Leah Green, a producer for The Guardian recently created a viral video in which she harasses men in the ways that women are typically harassed on the street. She goes up to guys complimenting their asses and asking if they’d like to go home with her, making them uncomfortable in the ways that women are made to feel on a daily basis.
In honor of that, we’ve created a little list of some of the more common ways in which guys talk to girls. Most of you ladies will have encountered many, if not all of these pick-up tactics multiple times. Guys, check to see if your approach is on the list — if so you may want to get a new one.
The Starer
Have you ever felt someone’s eyes just laser beaming a hole on the side of your face?
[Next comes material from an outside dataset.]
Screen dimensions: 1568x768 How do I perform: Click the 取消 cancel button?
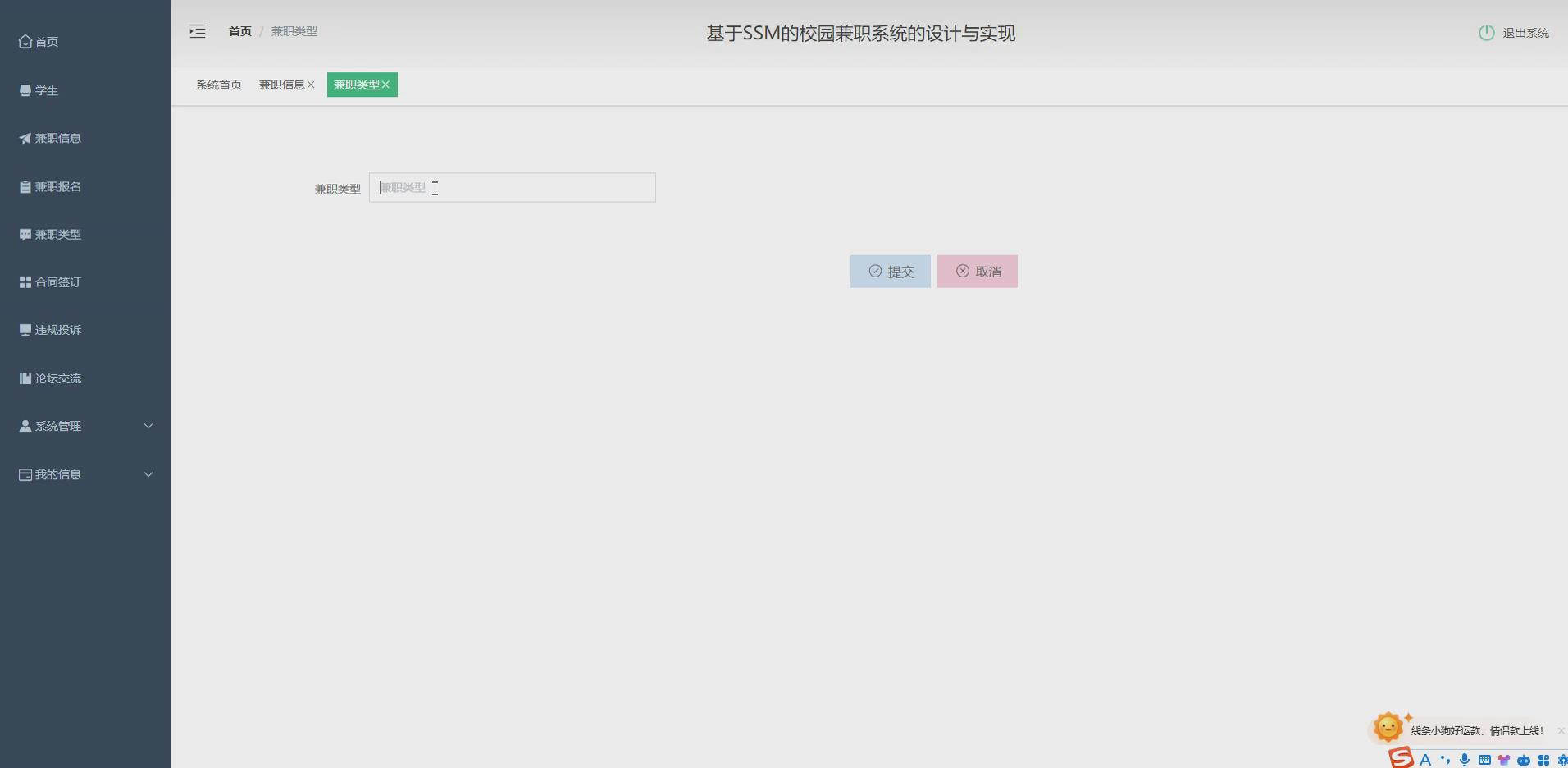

This guy is the creeper who sits across the room, and just stares at you in what I’m assuming is supposed to be admiration. Giving a girl the sexy eye prior to the approach is a welcomed tactic. However, staring at her with no intention of saying anything comes off as extremely creepy.
The Car Caller
The car caller is the guy who is hollering some mess at you from his car as you’re walking past. Are you expecting me to come over to your car and lean over into the window? Save that mess for the drive-thru. I don’t care if you’re in the driver’s seat, this is a no-no.
The Toucher
These gentlemen are a particular annoyance of mine. They find any kind of way to get their hands on you. They’re the ones to grab your hand while you walk past, or casually put an arm over your shoulders as if they know you. Toucher, I’m going to have to ask that you refrain from touching me because I don’t know you. Thanks.
The Pastor
Pastors are the guys who randomly bestow blessings on you. You can be standing there minding your own business when the Pastor comes around, pauses, looks you in the eye and says, “God bless you, gorgeous.” On the surface, there doesn’t seem to be anything wrong with this, but this intro tends to be the holiest statement that will come out of that man’s mouth in the entire time of you knowing him. He ain’t that godly — it’s just an opening. What’s funniest about Pastors is that they will often say that and walk away, so you’re just left like, “Um … thanks?”
The Sexual Healer
These guys are real gems. The Sexual Healer sells himself by making promises about the bedroom. He’s the one who will make explicit comments to you as a means of introduction. This is the type of guy who has sentences that begin like: “Girl, if you taste as good as you look …” Boy, bye!
The Sound Machine
Theses guys don’t know how to open their mouths to speak. Instead they feel the need to make noises at you: smooching, pssst-ing, clapping, snapping, barking, etc. It’s really insulting because it makes you feel like some kind of pet at their beck and call.
The T-Pain
I call these guys T-Pains in reference to his song “Buy U A Drink.” These guys are the ones who bring you a drink or have one sent to your table to get your attention. While this isn’t rude like a lot of the other tactics, it lacks creativity and doesn’t tell me anything about you. That may be an icebreaker, but you still need to come over and say something! Also, please note that just because you made the decision to buy me a drink, does not mean that I’m making the decision to be your party companion all night.
The Salesman
The salesman is the one who reads you his resume as a means of introduction. He’s ticking off his list of attributes like he’s trying to sell you a car. God forbid you politely decline because you have a boyfriend. The Salesman will start telling you why he’s better, as if he’s the upgraded model of what you currently have. Sir, have a drink of water and a seat please.